• TASK BRIEF: All of the records should be given again verbatim.

• SUPPLIED MATERIAL:
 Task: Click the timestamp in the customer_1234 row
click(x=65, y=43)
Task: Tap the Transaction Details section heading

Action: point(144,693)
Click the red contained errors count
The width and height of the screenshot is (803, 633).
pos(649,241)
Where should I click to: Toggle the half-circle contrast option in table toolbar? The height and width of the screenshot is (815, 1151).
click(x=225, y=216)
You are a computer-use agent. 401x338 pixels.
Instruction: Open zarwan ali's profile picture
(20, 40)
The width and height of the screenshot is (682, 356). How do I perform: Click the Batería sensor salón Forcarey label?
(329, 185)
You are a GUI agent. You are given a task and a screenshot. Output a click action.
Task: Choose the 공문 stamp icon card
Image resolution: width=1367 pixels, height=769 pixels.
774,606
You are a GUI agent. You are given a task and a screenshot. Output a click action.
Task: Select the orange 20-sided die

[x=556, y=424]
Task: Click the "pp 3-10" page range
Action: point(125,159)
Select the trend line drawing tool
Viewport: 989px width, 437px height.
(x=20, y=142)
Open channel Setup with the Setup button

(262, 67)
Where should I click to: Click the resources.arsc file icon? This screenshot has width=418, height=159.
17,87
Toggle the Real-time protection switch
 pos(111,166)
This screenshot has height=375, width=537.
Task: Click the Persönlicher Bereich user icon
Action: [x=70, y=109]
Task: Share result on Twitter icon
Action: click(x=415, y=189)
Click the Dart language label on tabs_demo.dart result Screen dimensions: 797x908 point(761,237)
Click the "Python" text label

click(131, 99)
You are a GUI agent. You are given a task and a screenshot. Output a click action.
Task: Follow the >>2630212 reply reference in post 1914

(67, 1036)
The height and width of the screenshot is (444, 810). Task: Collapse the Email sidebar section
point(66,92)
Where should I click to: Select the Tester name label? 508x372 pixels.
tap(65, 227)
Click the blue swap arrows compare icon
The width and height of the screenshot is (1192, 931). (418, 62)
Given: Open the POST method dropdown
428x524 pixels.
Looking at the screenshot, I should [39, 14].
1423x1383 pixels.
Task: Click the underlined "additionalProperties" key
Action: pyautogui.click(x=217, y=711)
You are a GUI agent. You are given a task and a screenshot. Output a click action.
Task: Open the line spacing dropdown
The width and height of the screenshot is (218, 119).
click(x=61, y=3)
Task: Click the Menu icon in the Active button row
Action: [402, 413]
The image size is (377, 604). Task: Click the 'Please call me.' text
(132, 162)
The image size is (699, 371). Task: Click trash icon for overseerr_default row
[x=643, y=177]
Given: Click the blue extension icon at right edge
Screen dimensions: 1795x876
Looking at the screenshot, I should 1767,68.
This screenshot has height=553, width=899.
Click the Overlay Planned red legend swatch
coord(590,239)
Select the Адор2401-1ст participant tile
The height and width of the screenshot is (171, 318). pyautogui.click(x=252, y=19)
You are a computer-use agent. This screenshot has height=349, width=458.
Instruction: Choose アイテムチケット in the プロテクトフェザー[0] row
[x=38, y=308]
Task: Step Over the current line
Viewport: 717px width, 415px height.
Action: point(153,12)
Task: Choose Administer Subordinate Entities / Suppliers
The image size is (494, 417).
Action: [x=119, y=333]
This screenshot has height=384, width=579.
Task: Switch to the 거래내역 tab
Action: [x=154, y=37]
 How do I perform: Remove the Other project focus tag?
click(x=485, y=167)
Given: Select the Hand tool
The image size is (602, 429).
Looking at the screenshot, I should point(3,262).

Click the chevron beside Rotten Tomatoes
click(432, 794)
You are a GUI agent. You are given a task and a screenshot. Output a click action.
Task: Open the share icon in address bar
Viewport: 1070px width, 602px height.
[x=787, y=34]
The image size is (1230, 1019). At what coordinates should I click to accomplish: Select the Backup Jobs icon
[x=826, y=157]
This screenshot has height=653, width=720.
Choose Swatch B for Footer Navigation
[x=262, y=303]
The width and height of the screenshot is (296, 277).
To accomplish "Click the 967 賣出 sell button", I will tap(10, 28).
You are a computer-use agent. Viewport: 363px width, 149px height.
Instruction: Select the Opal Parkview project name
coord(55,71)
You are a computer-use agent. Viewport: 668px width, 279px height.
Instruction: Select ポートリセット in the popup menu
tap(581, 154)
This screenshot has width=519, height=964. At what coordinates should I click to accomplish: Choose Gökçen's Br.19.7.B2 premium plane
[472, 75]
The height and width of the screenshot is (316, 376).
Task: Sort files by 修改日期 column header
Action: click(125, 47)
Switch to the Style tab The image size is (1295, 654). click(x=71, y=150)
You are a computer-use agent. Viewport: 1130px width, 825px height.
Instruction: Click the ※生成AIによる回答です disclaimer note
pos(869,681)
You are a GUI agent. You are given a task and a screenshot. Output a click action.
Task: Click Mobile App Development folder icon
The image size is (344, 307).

• YOUR SOLUTION:
 Task: Click the timestamp in the customer_1234 row
click(x=65, y=43)
Task: Tap the Transaction Details section heading

Action: point(144,693)
Click the red contained errors count
The width and height of the screenshot is (803, 633).
pos(649,241)
Where should I click to: Toggle the half-circle contrast option in table toolbar? The height and width of the screenshot is (815, 1151).
click(x=225, y=216)
You are a computer-use agent. 401x338 pixels.
Instruction: Open zarwan ali's profile picture
(20, 40)
The width and height of the screenshot is (682, 356). How do I perform: Click the Batería sensor salón Forcarey label?
(329, 185)
You are a GUI agent. You are given a task and a screenshot. Output a click action.
Task: Choose the 공문 stamp icon card
Image resolution: width=1367 pixels, height=769 pixels.
774,606
You are a GUI agent. You are given a task and a screenshot. Output a click action.
Task: Select the orange 20-sided die

[x=556, y=424]
Task: Click the "pp 3-10" page range
Action: point(125,159)
Select the trend line drawing tool
Viewport: 989px width, 437px height.
(x=20, y=142)
Open channel Setup with the Setup button

(262, 67)
Where should I click to: Click the resources.arsc file icon? This screenshot has width=418, height=159.
17,87
Toggle the Real-time protection switch
 pos(111,166)
This screenshot has height=375, width=537.
Task: Click the Persönlicher Bereich user icon
Action: [x=70, y=109]
Task: Share result on Twitter icon
Action: click(x=415, y=189)
Click the Dart language label on tabs_demo.dart result Screen dimensions: 797x908 point(761,237)
Click the "Python" text label

click(131, 99)
You are a GUI agent. You are given a task and a screenshot. Output a click action.
Task: Follow the >>2630212 reply reference in post 1914

(67, 1036)
The height and width of the screenshot is (444, 810). Task: Collapse the Email sidebar section
point(66,92)
Where should I click to: Select the Tester name label? 508x372 pixels.
tap(65, 227)
Click the blue swap arrows compare icon
The width and height of the screenshot is (1192, 931). (418, 62)
Given: Open the POST method dropdown
428x524 pixels.
Looking at the screenshot, I should [39, 14].
1423x1383 pixels.
Task: Click the underlined "additionalProperties" key
Action: pyautogui.click(x=217, y=711)
You are a GUI agent. You are given a task and a screenshot. Output a click action.
Task: Open the line spacing dropdown
The width and height of the screenshot is (218, 119).
click(x=61, y=3)
Task: Click the Menu icon in the Active button row
Action: [402, 413]
The image size is (377, 604). Task: Click the 'Please call me.' text
(132, 162)
The image size is (699, 371). Task: Click trash icon for overseerr_default row
[x=643, y=177]
Given: Click the blue extension icon at right edge
Screen dimensions: 1795x876
Looking at the screenshot, I should 1767,68.
This screenshot has height=553, width=899.
Click the Overlay Planned red legend swatch
coord(590,239)
Select the Адор2401-1ст participant tile
The height and width of the screenshot is (171, 318). pyautogui.click(x=252, y=19)
You are a computer-use agent. This screenshot has height=349, width=458.
Instruction: Choose アイテムチケット in the プロテクトフェザー[0] row
[x=38, y=308]
Task: Step Over the current line
Viewport: 717px width, 415px height.
Action: point(153,12)
Task: Choose Administer Subordinate Entities / Suppliers
The image size is (494, 417).
Action: [x=119, y=333]
This screenshot has height=384, width=579.
Task: Switch to the 거래내역 tab
Action: [x=154, y=37]
 How do I perform: Remove the Other project focus tag?
click(x=485, y=167)
Given: Select the Hand tool
The image size is (602, 429).
Looking at the screenshot, I should point(3,262).

Click the chevron beside Rotten Tomatoes
click(432, 794)
You are a GUI agent. You are given a task and a screenshot. Output a click action.
Task: Open the share icon in address bar
Viewport: 1070px width, 602px height.
[x=787, y=34]
The image size is (1230, 1019). At what coordinates should I click to accomplish: Select the Backup Jobs icon
[x=826, y=157]
This screenshot has height=653, width=720.
Choose Swatch B for Footer Navigation
[x=262, y=303]
The width and height of the screenshot is (296, 277).
To accomplish "Click the 967 賣出 sell button", I will tap(10, 28).
You are a computer-use agent. Viewport: 363px width, 149px height.
Instruction: Select the Opal Parkview project name
coord(55,71)
You are a computer-use agent. Viewport: 668px width, 279px height.
Instruction: Select ポートリセット in the popup menu
tap(581, 154)
This screenshot has width=519, height=964. At what coordinates should I click to accomplish: Choose Gökçen's Br.19.7.B2 premium plane
[472, 75]
The height and width of the screenshot is (316, 376).
Task: Sort files by 修改日期 column header
Action: click(125, 47)
Switch to the Style tab The image size is (1295, 654). click(x=71, y=150)
You are a computer-use agent. Viewport: 1130px width, 825px height.
Instruction: Click the ※生成AIによる回答です disclaimer note
pos(869,681)
You are a GUI agent. You are given a task and a screenshot. Output a click action.
Task: Click Mobile App Development folder icon
The image size is (344, 307).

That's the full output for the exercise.